Paravertebral block is generally associated with low and acceptable side effects and complications. Hypotension, theoretic high blood concentrations of local anesthetic, and epidural or spinal spread of local anesthetic and pneumothorax are the possible controversial issues related to the bilateral PVB [10]. Ultrasound has been used to improve efficacy and reduce complications via real-time visualization of the intended anatomic space, surrounding structures, and the approaching needle. Though bilateral PVB caused an eightfold increase in the rate of the pneumothorax [11], the study using in-plane ultrasound technique did not indicate any pleural puncture from paravertebral block [12]. We performed TPVB under ultrasound guidance and measured the distance from the skin to paravertebral space to potentially minimize the risk of pneumothorax. We used multiple injections slowly with low doses of local anesthetic at each level to prevent the spread of anesthetic from paravertebral to epidural space. Beside these we also used low dose amide local anesthetic levobupivacaine because its metabolism is independent of pseudocholinesterase function with long-term continuing analgesia into the postoperative period. Our patient’s postoperative respiratory function has limited deterioration possibly due to used opioid sparing anesthetic technique.

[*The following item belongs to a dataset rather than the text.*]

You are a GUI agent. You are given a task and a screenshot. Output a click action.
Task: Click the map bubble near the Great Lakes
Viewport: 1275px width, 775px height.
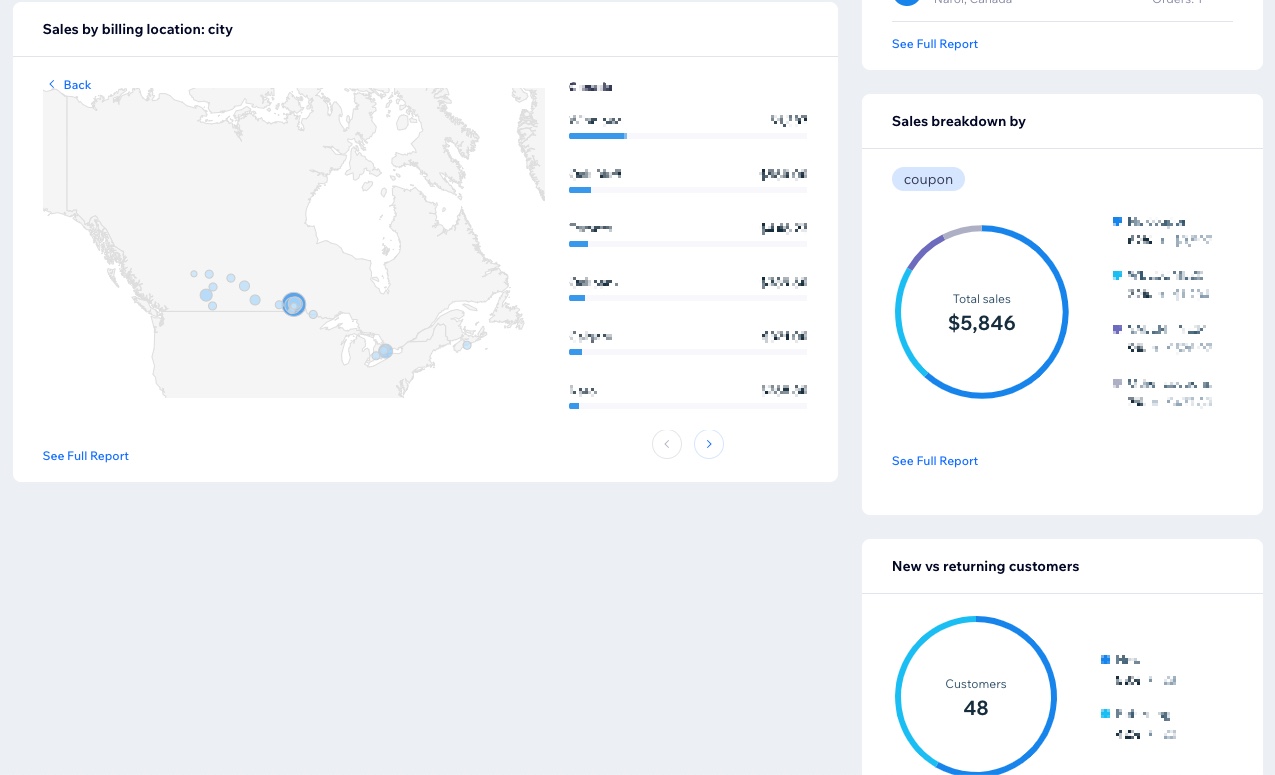[x=385, y=351]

We demonstrate that administering bilateral TPVB is a safe and useful procedure for performing cosmetic breast augmentation for patients when general anesthesia is not desirable. The procedure is advantageous in that the use of muscle relaxants, volatile anesthetic agents can be avoided. The risk of perioperative respiratory depression caused by high dose opioid usage can be minimized. Performing the block with ultrasound guidance by an anesthesiologist who is experienced in this technique, the chance of pneumothorax will be extremely low.

The patient’s consent was obtained for the publication of this case report.

Conflict of Interests

The authors declare that there is no conflict of interests regarding the publication of this paper.